Problem requirements: Write the data out again, word for word.

Start of Extracted data

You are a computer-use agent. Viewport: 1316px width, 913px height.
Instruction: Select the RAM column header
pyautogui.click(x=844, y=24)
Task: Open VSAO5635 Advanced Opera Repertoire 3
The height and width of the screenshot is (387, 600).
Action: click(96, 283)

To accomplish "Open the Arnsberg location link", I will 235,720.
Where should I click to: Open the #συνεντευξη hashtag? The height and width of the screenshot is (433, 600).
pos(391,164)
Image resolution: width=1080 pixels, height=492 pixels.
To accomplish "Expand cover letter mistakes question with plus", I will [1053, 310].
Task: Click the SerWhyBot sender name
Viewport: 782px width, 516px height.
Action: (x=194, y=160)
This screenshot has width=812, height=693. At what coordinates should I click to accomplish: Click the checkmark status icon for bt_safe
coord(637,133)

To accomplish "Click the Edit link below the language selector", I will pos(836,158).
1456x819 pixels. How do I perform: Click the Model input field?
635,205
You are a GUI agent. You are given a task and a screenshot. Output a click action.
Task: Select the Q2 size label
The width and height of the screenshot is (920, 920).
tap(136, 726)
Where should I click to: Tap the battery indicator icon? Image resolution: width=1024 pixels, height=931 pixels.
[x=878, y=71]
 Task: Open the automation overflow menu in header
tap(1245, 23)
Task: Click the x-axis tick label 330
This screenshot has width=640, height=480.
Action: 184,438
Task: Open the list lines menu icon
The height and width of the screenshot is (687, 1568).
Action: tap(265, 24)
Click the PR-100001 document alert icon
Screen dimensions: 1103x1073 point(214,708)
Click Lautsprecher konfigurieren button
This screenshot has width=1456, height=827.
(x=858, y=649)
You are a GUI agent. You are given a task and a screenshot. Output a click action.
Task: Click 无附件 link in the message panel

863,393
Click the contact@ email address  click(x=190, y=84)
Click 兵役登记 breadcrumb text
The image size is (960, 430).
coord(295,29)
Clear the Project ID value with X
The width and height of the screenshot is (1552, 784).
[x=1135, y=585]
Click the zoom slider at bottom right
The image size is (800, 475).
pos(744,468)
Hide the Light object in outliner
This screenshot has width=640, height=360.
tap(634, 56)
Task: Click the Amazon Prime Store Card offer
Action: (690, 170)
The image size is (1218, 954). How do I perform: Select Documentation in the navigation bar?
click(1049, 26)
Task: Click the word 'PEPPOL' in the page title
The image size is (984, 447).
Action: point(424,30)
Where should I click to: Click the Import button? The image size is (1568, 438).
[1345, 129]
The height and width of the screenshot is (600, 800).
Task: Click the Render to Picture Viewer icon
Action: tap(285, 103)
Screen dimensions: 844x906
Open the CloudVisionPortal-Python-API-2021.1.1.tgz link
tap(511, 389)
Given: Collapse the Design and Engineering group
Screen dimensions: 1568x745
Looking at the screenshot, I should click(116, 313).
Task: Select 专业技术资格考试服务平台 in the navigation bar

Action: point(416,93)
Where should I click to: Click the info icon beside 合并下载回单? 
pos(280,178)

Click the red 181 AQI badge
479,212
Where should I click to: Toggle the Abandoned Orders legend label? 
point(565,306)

End of Extracted data

Solution to this task:
You are a computer-use agent. Viewport: 1316px width, 913px height.
Instruction: Select the RAM column header
pyautogui.click(x=844, y=24)
Task: Open VSAO5635 Advanced Opera Repertoire 3
The height and width of the screenshot is (387, 600).
Action: click(96, 283)

To accomplish "Open the Arnsberg location link", I will 235,720.
Where should I click to: Open the #συνεντευξη hashtag? The height and width of the screenshot is (433, 600).
pos(391,164)
Image resolution: width=1080 pixels, height=492 pixels.
To accomplish "Expand cover letter mistakes question with plus", I will [1053, 310].
Task: Click the SerWhyBot sender name
Viewport: 782px width, 516px height.
Action: (x=194, y=160)
This screenshot has width=812, height=693. At what coordinates should I click to accomplish: Click the checkmark status icon for bt_safe
coord(637,133)

To accomplish "Click the Edit link below the language selector", I will pos(836,158).
1456x819 pixels. How do I perform: Click the Model input field?
635,205
You are a GUI agent. You are given a task and a screenshot. Output a click action.
Task: Select the Q2 size label
The width and height of the screenshot is (920, 920).
tap(136, 726)
Where should I click to: Tap the battery indicator icon? Image resolution: width=1024 pixels, height=931 pixels.
[x=878, y=71]
 Task: Open the automation overflow menu in header
tap(1245, 23)
Task: Click the x-axis tick label 330
This screenshot has width=640, height=480.
Action: 184,438
Task: Open the list lines menu icon
The height and width of the screenshot is (687, 1568).
Action: tap(265, 24)
Click the PR-100001 document alert icon
Screen dimensions: 1103x1073 point(214,708)
Click Lautsprecher konfigurieren button
This screenshot has width=1456, height=827.
(x=858, y=649)
You are a GUI agent. You are given a task and a screenshot. Output a click action.
Task: Click 无附件 link in the message panel

863,393
Click the contact@ email address  click(x=190, y=84)
Click 兵役登记 breadcrumb text
The image size is (960, 430).
coord(295,29)
Clear the Project ID value with X
The width and height of the screenshot is (1552, 784).
[x=1135, y=585]
Click the zoom slider at bottom right
The image size is (800, 475).
pos(744,468)
Hide the Light object in outliner
This screenshot has width=640, height=360.
tap(634, 56)
Task: Click the Amazon Prime Store Card offer
Action: (690, 170)
The image size is (1218, 954). How do I perform: Select Documentation in the navigation bar?
click(1049, 26)
Task: Click the word 'PEPPOL' in the page title
The image size is (984, 447).
Action: point(424,30)
Where should I click to: Click the Import button? The image size is (1568, 438).
[1345, 129]
The height and width of the screenshot is (600, 800).
Task: Click the Render to Picture Viewer icon
Action: tap(285, 103)
Screen dimensions: 844x906
Open the CloudVisionPortal-Python-API-2021.1.1.tgz link
tap(511, 389)
Given: Collapse the Design and Engineering group
Screen dimensions: 1568x745
Looking at the screenshot, I should click(116, 313).
Task: Select 专业技术资格考试服务平台 in the navigation bar

Action: point(416,93)
Where should I click to: Click the info icon beside 合并下载回单? 
pos(280,178)

Click the red 181 AQI badge
479,212
Where should I click to: Toggle the Abandoned Orders legend label? 
point(565,306)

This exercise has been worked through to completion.